Dutch PM quits as migration clash splits coalition

BLOOMBERG

Dutch Prime Minister Mark Rutte announced that he is leaving politics after his coalition government collapsed amid infighting over migration policy.
Addressing Dutch lawmakers in The Hague, Rutte said that he is stepping down as leader of his party after 13 years in power.
The country’s longest-serving premier had been facing a vote of no confidence in parliament but the opposition withdrew the motion following his statement.
“I decided that I will no longer be available as leader of the VVD,” Rutte, 56, said. “After the election when a new government will start, I will leave active politics.”
Rutte’s resignation brings down the curtain on a career that placed him at the heart of European Union politics as the bloc’s leaders wrestled with the debt crisis, which was raging when he took office in 2010, a global pandemic and the war in Ukraine. Rutte is a savvy operator who became a key player in the European leaders’ council due to his ability to shape the agenda and navigate the complex web of national allegiances.
His departure marks a further changing of the guard in European politics, after Germany’s veteran chancellor, Angela Merkel, retired in 2021. It leaves the Hungarian populist Viktor Orban, who came to power a few months before Rutte, out on his own as the longest-standing premier in the EU.

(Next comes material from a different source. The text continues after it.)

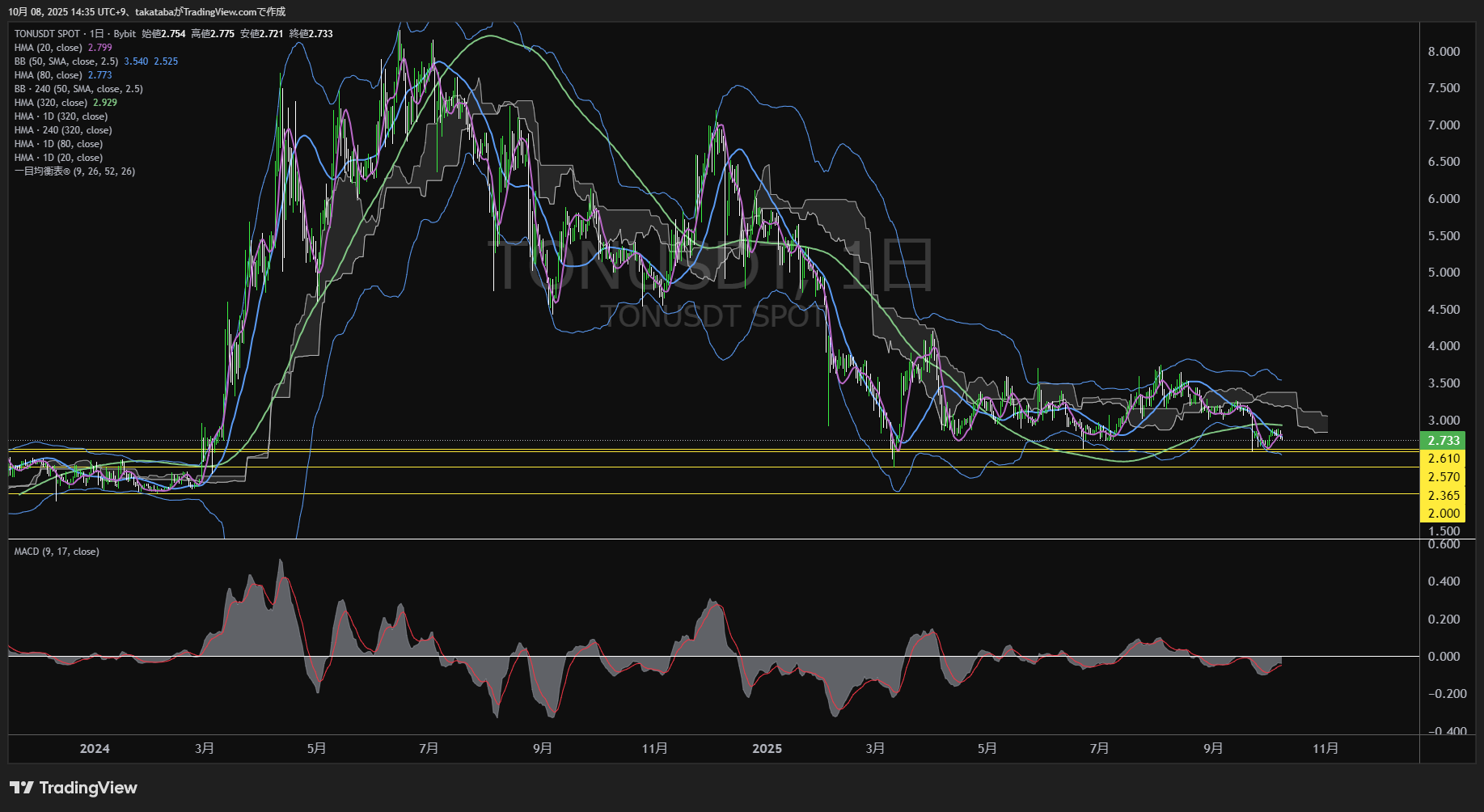
Task: Click the TradingView logo at bottom left
Action: pos(74,788)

Rutte’s government collapsed abruptly after he gave his coalition an ultimatum to limit the right to family reunions for refugees from war zones earlier last week, staking his fourth coalition on his ability to force his partners into line.

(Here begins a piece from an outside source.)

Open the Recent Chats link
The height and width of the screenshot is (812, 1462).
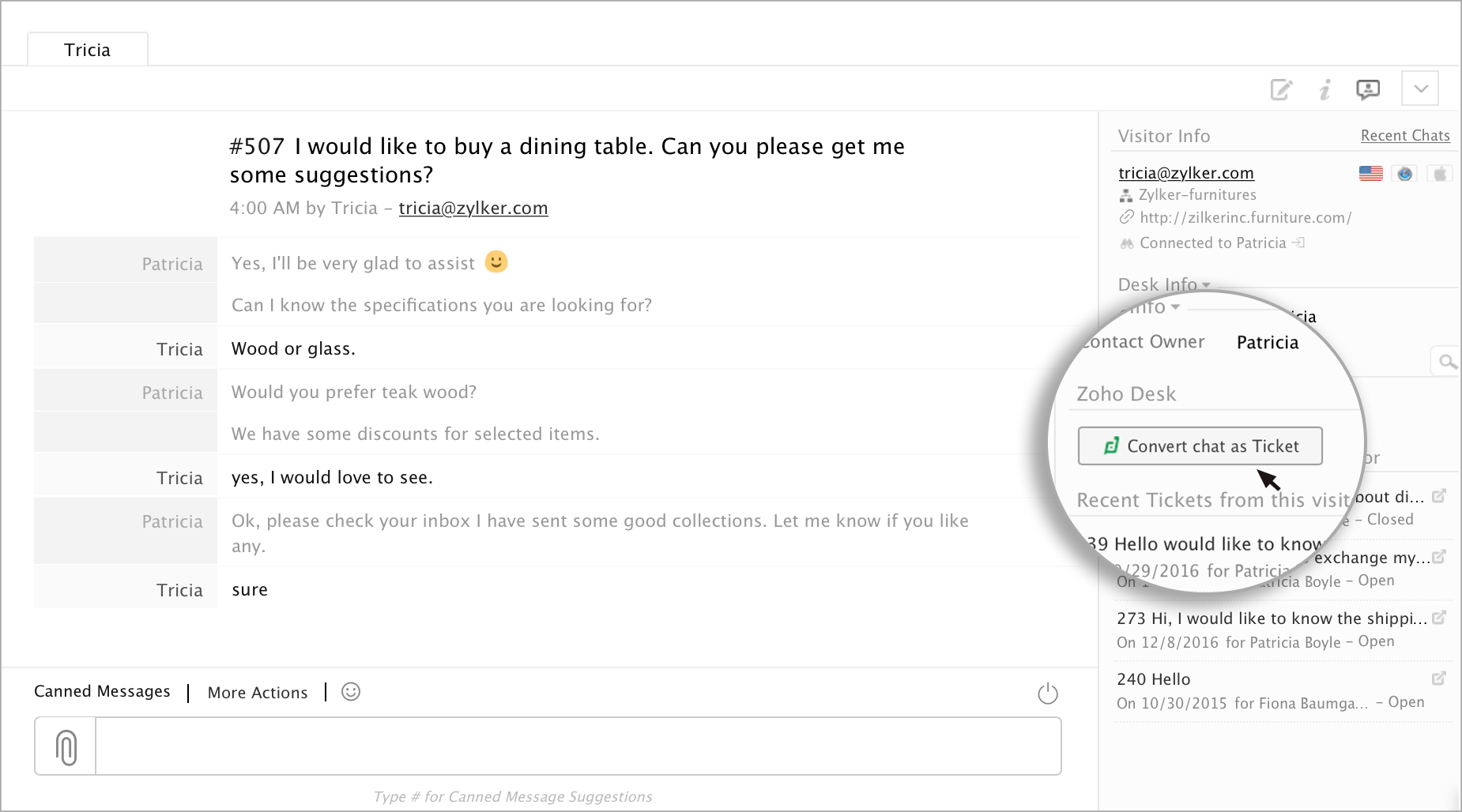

As Rutte prepared to address lawmakers on Monday, it was clear that he was on the brink, with some of his former coalition partners considering voting to oust him, according to people familiar with the matter, who asked not to be named discussing private conversations.
Bringing down his fourth coalition was initially seen as a power play. His opponents said he’d pushed the country into a snap election in order to strengthen his own political position, betting that a stand on immigration would shore up his support.
But the move backfired as his former partners turned against him, raising the prospect of an undignified forced exit.
Rutte endured a slew of controversial issues in his four-term tenure. He was in charge during a scandal over subsidies, which tipped thousands into poverty and triggered the collapse of his third cabinet, and has been battling with high inflation and an energy crisis over the past year.
“There has been speculation in recent days about what motivates me,” he told lawmakers as he announced his departure. “The only answer to that is: the Netherlands.”